Cet enseignement, dont le code est C0A7M1, fait partie des « fondamentaux » de M1, Master
première année, regroupés sous le code C0A7M. Ils sont « mutualisés » pour l’ensemble de
l’UFR Langues, c’est-à-dire communs aux anglicistes, bretonnants et celtisants et aussi aux
germanistes, langues romanes…C’est la raison pour laquelle il est rédigé en français, langue
commune de toutes nos disciplines. C’est aussi la raison pour laquelle le français est la langue
de composition à l’examen.
Les « Fondamentaux », divisés en trois sous-enseignements (Textes et Critique du Texte
-C0A7M1- pour la littérature, La Civilisation entre Culture et Histoire – C0A7M2 – … pour
la civilisation et Théories du Langage – C0A7M3 – pour la linguistique 18) donnent lieu pour
l’examen à une seule épreuve (terminale donc, en fin de semestre; elle est de 2h). Il est
procédé à un tirage au sort entre les trois composantes littérature / civilisation / linguistique. A
titre d’exemple(s), voici des possibilités de sujet 19 :
-------
A. Vous composerez sur l’un des deux sujets suivants :
1. Quels sont les apports du structuralisme à la critique du texte ? Tentez de les définir à
la fois par rapport à la critique traditionnelle et par rapport au post-structuralisme.
(sujet F. Maier)

2. Situez les auteurs/théoriciens suivants dans l’histoire de la critique littéraire, entendue


comme l’histoire du rapport au texte : M. Proust / M. Bakhtine / M. Foucault / P.
Ricœur. (sujet S. Jousni, correspondant à ce cours- 1ère partie)
--------
B. Vous composerez sur l’un des deux sujets suivants :

1. « La naissance du lecteur doit se payer de la mort de l’auteur ». Expliquez cette


assertion de Roland Barthes et commentez-la du point de vue du critique littéraire.
(sujet F. Maier)
2. En quoi les théories de Michel Foucault sont-elles de nature à fournir des outils
conceptuels au critique littéraire et au chercheur en littérature ? sujet S. Jousni)
-----------
C. Voici un dernier sujet (correspondant exclusivement à cette 1ère partie du cours - assuré
par S. Jousni) :

Répondez de façon argumentée aux questions suivantes :


1°) A quels courants de la critique littéraire peut-on rattacher les noms suivants : Vladimir
Propp / Claude Lévi-Strauss / Julia Kristeva / Umberto Eco ?
2°) Que désignent les concepts suivants et d’où viennent-ils / à qui les doit-on ?
‘dialogisme’ / ‘déconstruction’ / la triade ‘Réel-Imaginaire-Symbolique’ ?
18
« Texte et Critique du Texte » est assuré par Mmes S. Jousni et F. Maier. « La Civilisation entre Culture et
Histoire » par Mrs M. Nicolas et R. Saez, et « Théories du Langage » par M. D. Roulland.

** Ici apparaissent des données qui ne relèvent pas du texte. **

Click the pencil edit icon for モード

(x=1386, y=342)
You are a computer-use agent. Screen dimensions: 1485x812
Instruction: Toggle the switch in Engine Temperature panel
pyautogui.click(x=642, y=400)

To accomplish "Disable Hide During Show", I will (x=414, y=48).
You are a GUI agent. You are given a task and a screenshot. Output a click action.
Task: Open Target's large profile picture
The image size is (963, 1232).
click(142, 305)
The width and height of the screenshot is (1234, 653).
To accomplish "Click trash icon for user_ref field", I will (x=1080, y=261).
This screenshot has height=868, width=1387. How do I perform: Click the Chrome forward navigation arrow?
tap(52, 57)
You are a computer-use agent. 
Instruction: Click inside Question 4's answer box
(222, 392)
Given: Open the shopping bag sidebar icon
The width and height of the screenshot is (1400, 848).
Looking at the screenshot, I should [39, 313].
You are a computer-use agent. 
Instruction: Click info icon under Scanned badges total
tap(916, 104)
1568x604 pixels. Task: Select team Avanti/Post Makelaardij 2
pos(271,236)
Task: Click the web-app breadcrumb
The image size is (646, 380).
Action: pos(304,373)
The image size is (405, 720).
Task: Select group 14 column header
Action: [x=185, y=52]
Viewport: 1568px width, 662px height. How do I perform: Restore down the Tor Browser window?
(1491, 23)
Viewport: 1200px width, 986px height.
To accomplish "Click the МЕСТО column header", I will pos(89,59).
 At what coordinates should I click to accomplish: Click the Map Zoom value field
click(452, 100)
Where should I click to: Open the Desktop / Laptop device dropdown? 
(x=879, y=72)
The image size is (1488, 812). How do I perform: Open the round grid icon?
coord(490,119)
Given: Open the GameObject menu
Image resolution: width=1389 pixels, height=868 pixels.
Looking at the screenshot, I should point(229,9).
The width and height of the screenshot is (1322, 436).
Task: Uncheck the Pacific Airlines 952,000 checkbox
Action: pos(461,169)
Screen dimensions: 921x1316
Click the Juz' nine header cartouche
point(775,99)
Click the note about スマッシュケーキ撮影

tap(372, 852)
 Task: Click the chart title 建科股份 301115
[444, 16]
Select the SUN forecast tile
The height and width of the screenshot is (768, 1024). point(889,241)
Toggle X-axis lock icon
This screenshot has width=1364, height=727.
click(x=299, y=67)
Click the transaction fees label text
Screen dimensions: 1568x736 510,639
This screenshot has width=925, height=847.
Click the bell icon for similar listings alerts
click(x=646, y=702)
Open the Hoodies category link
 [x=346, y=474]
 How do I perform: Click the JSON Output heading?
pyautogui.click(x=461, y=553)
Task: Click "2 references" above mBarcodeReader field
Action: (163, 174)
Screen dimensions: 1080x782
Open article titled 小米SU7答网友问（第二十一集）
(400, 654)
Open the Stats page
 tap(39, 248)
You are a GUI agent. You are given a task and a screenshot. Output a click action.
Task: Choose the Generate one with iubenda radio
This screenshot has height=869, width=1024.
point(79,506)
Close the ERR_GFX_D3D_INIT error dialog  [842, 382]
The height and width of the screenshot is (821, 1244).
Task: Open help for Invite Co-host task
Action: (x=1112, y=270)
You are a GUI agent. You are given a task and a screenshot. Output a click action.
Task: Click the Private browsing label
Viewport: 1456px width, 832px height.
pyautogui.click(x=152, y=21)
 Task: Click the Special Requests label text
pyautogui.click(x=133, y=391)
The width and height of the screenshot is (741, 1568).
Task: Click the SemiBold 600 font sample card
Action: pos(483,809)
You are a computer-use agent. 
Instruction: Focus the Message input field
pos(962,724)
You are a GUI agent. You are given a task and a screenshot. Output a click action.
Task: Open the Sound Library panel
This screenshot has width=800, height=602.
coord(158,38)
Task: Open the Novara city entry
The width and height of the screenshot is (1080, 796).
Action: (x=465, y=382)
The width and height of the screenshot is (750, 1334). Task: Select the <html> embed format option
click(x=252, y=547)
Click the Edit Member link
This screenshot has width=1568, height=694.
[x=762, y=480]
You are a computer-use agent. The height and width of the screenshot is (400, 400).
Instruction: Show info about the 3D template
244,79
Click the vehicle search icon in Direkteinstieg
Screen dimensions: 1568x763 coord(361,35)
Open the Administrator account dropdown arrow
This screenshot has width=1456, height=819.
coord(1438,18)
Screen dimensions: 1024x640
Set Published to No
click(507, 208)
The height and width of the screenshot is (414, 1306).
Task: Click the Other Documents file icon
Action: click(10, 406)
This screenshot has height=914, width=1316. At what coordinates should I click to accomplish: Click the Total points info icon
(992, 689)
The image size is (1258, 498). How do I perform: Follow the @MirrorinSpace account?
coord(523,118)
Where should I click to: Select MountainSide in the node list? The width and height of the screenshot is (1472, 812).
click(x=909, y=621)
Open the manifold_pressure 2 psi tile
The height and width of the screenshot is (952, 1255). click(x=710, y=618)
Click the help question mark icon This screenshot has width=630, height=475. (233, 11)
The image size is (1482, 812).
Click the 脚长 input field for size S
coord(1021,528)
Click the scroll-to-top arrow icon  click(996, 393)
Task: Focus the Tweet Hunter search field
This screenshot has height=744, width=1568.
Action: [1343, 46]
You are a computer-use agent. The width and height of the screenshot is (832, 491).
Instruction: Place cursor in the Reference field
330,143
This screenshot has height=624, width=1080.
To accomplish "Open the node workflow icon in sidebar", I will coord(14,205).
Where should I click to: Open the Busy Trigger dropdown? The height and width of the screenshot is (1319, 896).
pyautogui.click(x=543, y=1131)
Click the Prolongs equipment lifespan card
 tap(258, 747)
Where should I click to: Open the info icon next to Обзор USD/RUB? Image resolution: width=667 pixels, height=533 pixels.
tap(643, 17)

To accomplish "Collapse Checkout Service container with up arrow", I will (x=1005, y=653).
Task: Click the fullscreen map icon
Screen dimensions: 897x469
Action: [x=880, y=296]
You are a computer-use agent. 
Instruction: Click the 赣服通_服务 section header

Lorsque le sujet tiré
est littéraire ou civilisationniste – cours assuré par deux personnes – l’étudiant a le choix entre deux sujets. Ce
n’est pas le cas de la linguistique (Théories du Langage), cours assuré par un seul enseignant.
19
Ils ont été donnés les années précédentes, entre les années 2004 et 2008. Ce cours est la refonte complète du
cours correspondant à ces années 2004-2008, mais le contenu, s’il a été aménagé, n’est pas fondamentalement
différent. Les sujets d’examens possibles sont donc très proches des exemples ci-dessus.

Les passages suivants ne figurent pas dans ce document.